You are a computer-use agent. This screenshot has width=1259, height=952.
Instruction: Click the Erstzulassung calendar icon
______
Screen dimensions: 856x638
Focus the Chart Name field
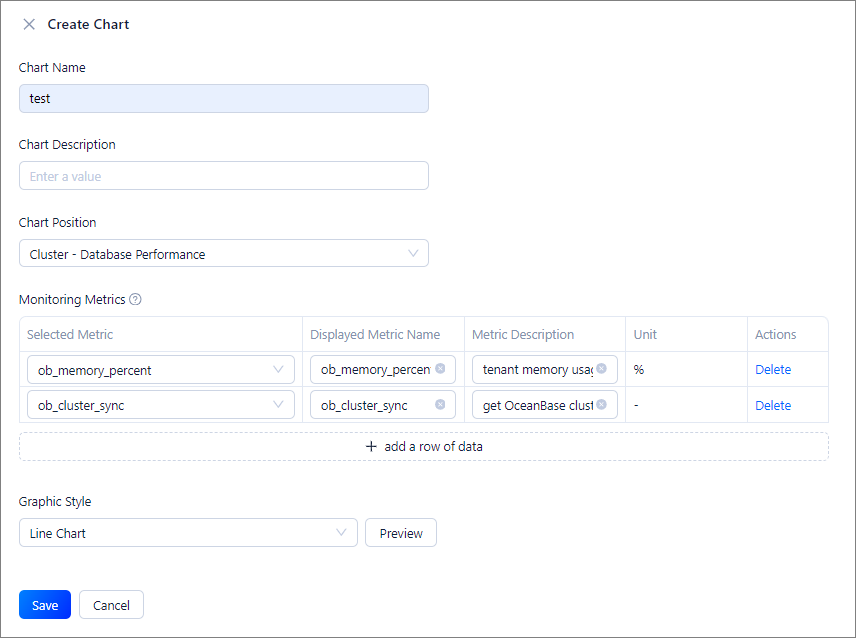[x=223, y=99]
______
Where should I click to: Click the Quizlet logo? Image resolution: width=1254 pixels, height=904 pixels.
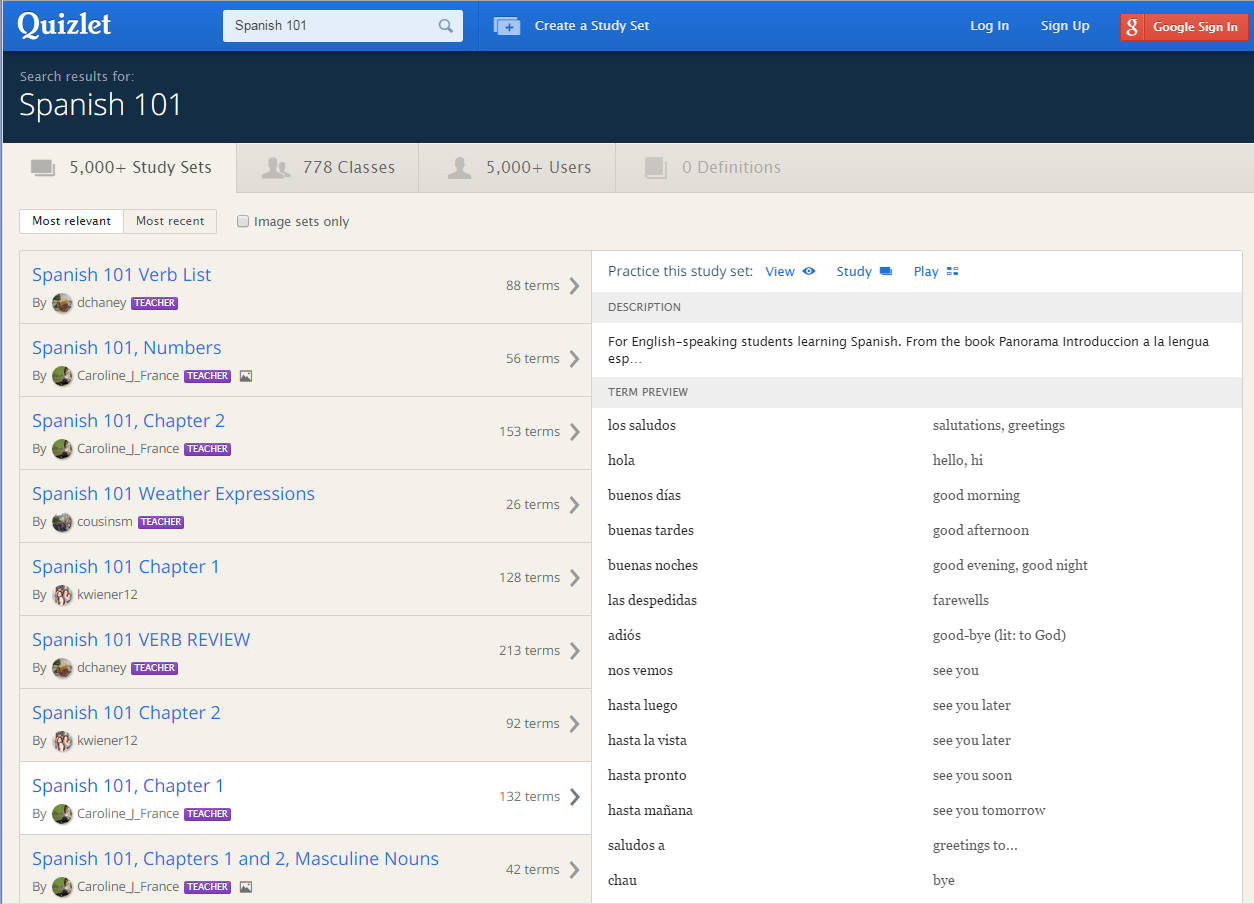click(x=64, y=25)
______
Reproduce the lines between the one containing "Where should I" and the one containing "click(x=64, y=25)", inclusive, substituting "icon" for "logo" and leaving everything else unchanged. Omit the pictures from the response.

▶ [Task response]
Where should I click to: Click the Quizlet icon? Image resolution: width=1254 pixels, height=904 pixels.
click(x=64, y=25)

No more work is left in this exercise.